Tunisia’s president, Kais Saied, assumed almost total power in 2021, having sacked the prime minister, suspended parliament and enacted a constitution that gave him, as the head of state, supreme control and command of the military and granted him the ability to rule by decree.
In December’s election for the new, mostly powerless, legislature most of the opposition political parties announced an election boycott. It resulted in only 8.8 percent of the nine-million-strong electorate voting in the parliamentary elections. A required run-off election was held in January 2023 after only 21 candidates out of 161 Assembly seats were elected in the first round. Just 88,000, or 11 percent of the 7.8 million entitled to vote in the run-offs cast their ballots.
People, rather than feeling cheated of their right to vote, have understood that the election was not a sincere engagement in democracy.
A non-voter explained, ‘He promised serious reforms but we haven’t seen anything. People have had it with these promises and that’s why they boycotted the last two elections.

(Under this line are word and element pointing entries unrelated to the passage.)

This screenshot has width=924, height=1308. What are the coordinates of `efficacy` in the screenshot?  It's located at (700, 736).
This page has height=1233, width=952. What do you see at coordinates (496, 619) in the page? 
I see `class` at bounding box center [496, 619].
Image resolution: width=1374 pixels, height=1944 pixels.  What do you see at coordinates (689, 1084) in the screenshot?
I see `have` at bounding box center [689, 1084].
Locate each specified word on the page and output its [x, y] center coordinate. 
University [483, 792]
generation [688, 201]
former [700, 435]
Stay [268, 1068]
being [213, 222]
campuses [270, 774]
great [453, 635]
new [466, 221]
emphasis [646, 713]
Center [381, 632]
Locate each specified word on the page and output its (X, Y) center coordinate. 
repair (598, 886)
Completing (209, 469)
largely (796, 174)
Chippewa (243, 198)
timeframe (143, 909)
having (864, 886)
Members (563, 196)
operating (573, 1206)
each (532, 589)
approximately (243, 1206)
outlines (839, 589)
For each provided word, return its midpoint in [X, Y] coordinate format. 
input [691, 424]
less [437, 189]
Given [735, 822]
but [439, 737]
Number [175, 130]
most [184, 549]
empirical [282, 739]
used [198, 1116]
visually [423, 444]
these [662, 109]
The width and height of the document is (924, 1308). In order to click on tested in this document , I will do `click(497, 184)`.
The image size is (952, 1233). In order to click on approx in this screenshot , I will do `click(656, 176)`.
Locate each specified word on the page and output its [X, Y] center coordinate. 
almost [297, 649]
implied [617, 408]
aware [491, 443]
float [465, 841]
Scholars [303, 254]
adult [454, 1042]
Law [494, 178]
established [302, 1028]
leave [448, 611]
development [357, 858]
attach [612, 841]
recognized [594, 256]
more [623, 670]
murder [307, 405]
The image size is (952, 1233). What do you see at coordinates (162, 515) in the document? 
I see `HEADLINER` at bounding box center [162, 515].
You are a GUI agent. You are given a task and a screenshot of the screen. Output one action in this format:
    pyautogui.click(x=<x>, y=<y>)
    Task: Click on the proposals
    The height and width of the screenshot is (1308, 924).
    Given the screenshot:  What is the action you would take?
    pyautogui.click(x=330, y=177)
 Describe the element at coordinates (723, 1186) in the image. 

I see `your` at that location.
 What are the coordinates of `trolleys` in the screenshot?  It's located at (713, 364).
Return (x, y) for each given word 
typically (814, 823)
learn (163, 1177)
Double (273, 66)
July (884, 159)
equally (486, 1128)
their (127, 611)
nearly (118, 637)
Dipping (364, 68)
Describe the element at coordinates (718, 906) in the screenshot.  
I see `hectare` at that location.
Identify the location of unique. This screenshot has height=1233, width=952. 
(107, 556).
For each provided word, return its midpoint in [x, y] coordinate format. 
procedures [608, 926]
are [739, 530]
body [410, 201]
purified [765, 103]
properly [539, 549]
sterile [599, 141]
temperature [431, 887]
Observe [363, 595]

They don’t believe this regime is going to find an answer to their problems, especially their economic problems’ (bit.ly/3ll6WuX).
Another said: ‘We don’t want elections. We want milk and sugar and cooking oil’ (bit.ly/3XipR6Q).
Despite losing legitimacy and credibility, Saied has remained in power, retains the loyalty of the army officers and continues to be recognised as the head of state by foreign governments and international institutions.
For example, he can still negotiate and secure from the International Monetary Fund a $1.9bn loan to finance his 2023 budget and accept the accompanying austerity conditions that will likely lead to ending food and fuel subsidies, cutting public spending on public health, education, social services and the privatisation of state enterprises (bit.ly/3llYbAV).
When in Hong Kong the people were deprived of a say in electing the Legislative Assembly, they saw that the district council elections, previously akin to neighbourhood council elections, offered them an opportunity to express their political preferences. Hong Kong’s pro-democracy candidates won close to 60 percent of the total vote, 347 of the 452 taking control of at least 17 of the city’s 18 district councils.
But once again, as we see with Tunisia, as long as political power is not in the hands of the people of Hong Kong, change will not happen. The election boycott strategy still preserves political power for the government and although its validity is questioned, it remains intact.
There are differences between boycotting elections, abstaining from voting and what is described as the Sinn Fein voting strategy of standing but, if elected, not taking the seat in Parliament.
What is important is capturing political power to exercise the will of the people. Simply abstaining from voting – or not taking the seat – is not sufficient
When there is no genuine socialist candidate, we favour going to the polling station to cast a write-in vote for socialism rather than merely abstaining as this shows that we attach some significance to the existence of the universal suffrage that our antecedents struggled to gain. In this country, where there is a stable political democracy, we favour using it to win political control. In other countries where this is not the case a socialist majority there would be obliged to adopt a different method. There will also be occasions, as in Tunisia, when a parliamentary process will be purposefully gerrymandered to deny the possibility of the people’s will.
We have never held that a merely formal majority at the polls will give the workers the power to achieve socialism. We have always emphasised that our fellow workers must be knowledgeable in the essentials of socialist ideas and be democratically organised.
A socialist party’s role is to strive to be educators, agitators and organisers, to act as catalysts and not to substitute the party for our class. Without an educated and organised working class as the motor for achieving socialism, we cannot have socialism.
William Morris put it well, ’It should be our special aim to make Socialists by putting before people, and especially the working classes, the elementary truths of socialism… efore any definite socialist action can be attempted, it must be backed up by a great body of intelligent opinion — the opinion of a great mass of people who are already socialists…’ (bit.ly/3YDLIqs).
It is not just the quantity of the votes but the quality of the voters behind them that will be decisive.